SELECTED PASSAGE.
.....

Consider, for example, her view on marriage equality (which I suspect she personally supported long before she did so publicly); or her recent stance against the Hyde Amendment, which bans federal funding from covering abortion, and which impacts low-income women on Medicaid; or the fact that after deserved criticism of her husband’s role in the mass incarceration of black men in the 1990s, she’s made racial equity part of her campaign platform, including criminal justice and police reform. Her campaign has consistently reached out to activists from Black Lives Matter, including the mothers of Sandra Bland, Jordan Davis, and Trayvon Martin, all of whom spoke at the DNC.

This time around, Clinton’s also put her feminism front and center. She’s willing to acknowledge the historic precedent of her candidacy, a candidacy enabled by women like Shirley Chisholm and Victoria Woodhull. She used the word “abortion” 16 times in a speech advocating for women’s reproductive rights—a word even some nominally pro-choice Democrats avoid saying out loud—and she’s running a much more inclusive, well-organized campaign, on a much more progressive Democratic Party Platform, whose move leftward we owe in part to (who else?) Bernie Sanders. If you liked Bernie’s policies, you’ll probably find something to like here, too.

Hillary Clinton may be a flawed civil servant with a long and visible history that includes some major blind spots. But she isn’t so intractable in her stances that she can’t change them meaningfully. And whether that shift is genuine or motivated by political expedience doesn’t really matter to me, as long as we can count on it to happen. I think we can.

Donkey Hotey

Vote Against Donald Trump

SOME PEOPLE will probably tell you it’s better to vote for one candidate than against another. This is a nice sentiment that ignores how most people actually think about elections, which frequently don’t seem like an affirming exercise in choice so much as a desperate attempt to stave off the worst possible outcome, even under the best circumstances.

Friends, these are not the best circumstances.

They weren’t ideal in 2008, either, when I filled out my absentee ballot for Barack Obama at my out-of-state college. I was thrilled to be voting in my first presidential election, and I was thrilled to be voting for a Democrat whose policies I mainly felt okay about, and I was thrilled to be voting for the first African American candidate to earn a major-party nomination for the American presidency. I’d supported Hillary Clinton in the Democratic primary, but it ultimately didn’t matter—as a young woman of reproductive age, I’d known all along I would vote for the Democrat, because my excitement about voting was matched equally by my terror of what the Supreme Court would look like if Obama didn’t win. My greatest fear was that Roe v. Wade, the landmark Supreme Court ruling that barred restrictions on abortion, could be overturned, which didn’t seem outlandish given the GOP’s obsession with far-reaching anti-abortion legislation. So I voted for Obama, but I also voted the fuck against John McCain and Sarah Palin.

As I watched the returns come in for the junior senator from Illinois on the evening of November 4, in the joyful, coven-like atmosphere of my single-sex college’s campus center, I started to cry. I retreated to a hallway, where I bumped into a friend who’d been my canvassing partner for the Obama campaign a week before in Keene, New Hampshire. We could not contain our messy excitement. She couldn’t stop gushing about the now-very-real prospect of health care reform. “Roe v. Wade isn’t going to be overturned!” I croaked in reply.

.....

RECORD EXTRACTS.
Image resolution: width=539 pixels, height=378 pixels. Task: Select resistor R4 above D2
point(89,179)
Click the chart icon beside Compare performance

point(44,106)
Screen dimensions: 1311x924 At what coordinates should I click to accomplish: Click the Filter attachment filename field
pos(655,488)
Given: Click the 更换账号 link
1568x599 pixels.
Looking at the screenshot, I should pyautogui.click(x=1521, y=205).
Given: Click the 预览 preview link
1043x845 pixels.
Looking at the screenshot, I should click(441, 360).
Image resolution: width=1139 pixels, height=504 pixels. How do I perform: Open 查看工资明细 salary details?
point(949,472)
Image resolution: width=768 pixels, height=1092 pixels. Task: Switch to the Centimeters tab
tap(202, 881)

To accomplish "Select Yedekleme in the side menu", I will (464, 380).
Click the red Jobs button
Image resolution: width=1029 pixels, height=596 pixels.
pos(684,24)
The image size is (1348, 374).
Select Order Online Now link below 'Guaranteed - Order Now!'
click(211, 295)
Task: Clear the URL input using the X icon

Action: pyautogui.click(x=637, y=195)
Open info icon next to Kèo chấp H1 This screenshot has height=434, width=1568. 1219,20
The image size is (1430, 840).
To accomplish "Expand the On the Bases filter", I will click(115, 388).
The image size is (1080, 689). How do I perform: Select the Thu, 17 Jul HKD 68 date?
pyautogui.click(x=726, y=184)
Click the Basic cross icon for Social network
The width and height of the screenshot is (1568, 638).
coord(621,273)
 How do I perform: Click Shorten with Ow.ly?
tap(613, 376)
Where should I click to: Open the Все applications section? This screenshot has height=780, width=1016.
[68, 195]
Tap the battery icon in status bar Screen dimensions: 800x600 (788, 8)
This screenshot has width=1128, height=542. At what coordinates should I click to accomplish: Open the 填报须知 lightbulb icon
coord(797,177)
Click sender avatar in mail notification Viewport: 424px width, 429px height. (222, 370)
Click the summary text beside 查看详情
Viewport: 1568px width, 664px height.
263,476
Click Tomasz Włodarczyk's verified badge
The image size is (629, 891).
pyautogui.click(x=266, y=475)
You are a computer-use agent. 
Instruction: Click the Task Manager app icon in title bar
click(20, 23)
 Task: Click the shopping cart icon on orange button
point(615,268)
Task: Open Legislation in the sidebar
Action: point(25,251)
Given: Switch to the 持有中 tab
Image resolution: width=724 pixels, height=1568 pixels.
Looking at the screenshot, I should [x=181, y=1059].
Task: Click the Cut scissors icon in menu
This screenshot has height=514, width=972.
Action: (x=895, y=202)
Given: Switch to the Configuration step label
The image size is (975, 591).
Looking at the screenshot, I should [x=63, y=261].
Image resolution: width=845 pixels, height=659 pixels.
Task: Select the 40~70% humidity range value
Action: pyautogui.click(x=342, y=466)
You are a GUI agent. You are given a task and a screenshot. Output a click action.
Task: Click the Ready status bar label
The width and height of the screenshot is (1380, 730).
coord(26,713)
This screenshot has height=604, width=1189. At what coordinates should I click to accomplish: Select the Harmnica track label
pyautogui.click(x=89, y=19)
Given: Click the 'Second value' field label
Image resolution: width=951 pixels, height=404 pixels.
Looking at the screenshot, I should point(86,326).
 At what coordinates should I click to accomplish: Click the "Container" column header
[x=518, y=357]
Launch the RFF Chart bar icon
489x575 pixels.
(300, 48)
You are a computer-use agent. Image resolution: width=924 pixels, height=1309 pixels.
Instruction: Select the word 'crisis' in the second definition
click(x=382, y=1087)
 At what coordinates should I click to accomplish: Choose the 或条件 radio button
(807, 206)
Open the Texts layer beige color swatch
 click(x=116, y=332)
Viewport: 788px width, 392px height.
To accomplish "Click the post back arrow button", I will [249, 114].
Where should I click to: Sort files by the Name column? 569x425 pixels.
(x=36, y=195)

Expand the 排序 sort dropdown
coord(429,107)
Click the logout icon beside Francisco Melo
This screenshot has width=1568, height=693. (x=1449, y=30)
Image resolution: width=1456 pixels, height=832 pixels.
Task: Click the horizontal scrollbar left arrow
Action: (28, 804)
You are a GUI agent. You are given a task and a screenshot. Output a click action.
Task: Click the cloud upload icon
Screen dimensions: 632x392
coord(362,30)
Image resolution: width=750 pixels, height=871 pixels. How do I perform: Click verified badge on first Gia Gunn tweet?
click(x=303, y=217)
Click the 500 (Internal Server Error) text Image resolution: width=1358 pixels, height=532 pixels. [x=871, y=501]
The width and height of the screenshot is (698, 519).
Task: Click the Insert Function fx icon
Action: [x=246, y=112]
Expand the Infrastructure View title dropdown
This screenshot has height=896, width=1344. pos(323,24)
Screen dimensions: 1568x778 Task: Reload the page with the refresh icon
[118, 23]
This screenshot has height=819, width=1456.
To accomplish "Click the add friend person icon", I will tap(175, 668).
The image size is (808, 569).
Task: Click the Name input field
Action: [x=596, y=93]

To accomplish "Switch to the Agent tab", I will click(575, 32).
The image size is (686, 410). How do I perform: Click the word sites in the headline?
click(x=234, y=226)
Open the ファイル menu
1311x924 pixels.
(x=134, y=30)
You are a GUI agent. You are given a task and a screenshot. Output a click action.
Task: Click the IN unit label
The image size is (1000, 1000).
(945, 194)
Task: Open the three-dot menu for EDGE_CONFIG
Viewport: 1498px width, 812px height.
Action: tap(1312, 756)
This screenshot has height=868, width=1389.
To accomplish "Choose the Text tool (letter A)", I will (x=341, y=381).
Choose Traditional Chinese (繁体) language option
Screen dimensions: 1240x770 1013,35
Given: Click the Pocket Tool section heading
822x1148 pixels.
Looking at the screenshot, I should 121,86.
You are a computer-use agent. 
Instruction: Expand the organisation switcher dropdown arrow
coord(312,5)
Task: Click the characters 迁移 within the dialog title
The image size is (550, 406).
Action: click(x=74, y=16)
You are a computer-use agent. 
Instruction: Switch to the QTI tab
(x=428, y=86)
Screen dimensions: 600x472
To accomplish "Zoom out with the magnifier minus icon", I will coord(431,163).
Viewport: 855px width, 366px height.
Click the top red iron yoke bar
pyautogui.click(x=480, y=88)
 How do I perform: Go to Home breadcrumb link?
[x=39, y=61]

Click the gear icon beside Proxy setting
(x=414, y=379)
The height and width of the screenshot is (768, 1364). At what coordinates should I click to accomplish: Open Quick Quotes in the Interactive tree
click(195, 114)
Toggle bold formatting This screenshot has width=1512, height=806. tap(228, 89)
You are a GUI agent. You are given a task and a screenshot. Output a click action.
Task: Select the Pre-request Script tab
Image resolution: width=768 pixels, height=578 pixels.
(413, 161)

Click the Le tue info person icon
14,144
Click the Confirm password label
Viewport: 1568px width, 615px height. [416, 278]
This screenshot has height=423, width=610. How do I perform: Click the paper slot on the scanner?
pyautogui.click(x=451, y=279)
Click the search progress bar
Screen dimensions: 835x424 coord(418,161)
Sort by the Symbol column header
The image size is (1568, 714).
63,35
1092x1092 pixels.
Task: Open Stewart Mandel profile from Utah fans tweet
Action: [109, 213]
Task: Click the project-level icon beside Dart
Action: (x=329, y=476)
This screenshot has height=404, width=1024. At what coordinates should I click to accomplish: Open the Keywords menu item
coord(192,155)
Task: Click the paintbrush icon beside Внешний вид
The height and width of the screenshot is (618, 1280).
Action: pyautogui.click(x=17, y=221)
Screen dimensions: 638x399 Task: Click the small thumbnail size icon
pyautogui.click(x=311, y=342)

.....

WHAT NEEDS TO BE DONE.
In the election essay, rewrite everything from "SOME PEOPLE will" down to "not the best circumstances.", substituting "conditions" for each occurrence of "circumstances".

ANSWER TO THE EXERCISE.
SOME PEOPLE will probably tell you it’s better to vote for one candidate than against another. This is a nice sentiment that ignores how most people actually think about elections, which frequently don’t seem like an affirming exercise in choice so much as a desperate attempt to stave off the worst possible outcome, even under the best conditions.

Friends, these are not the best conditions.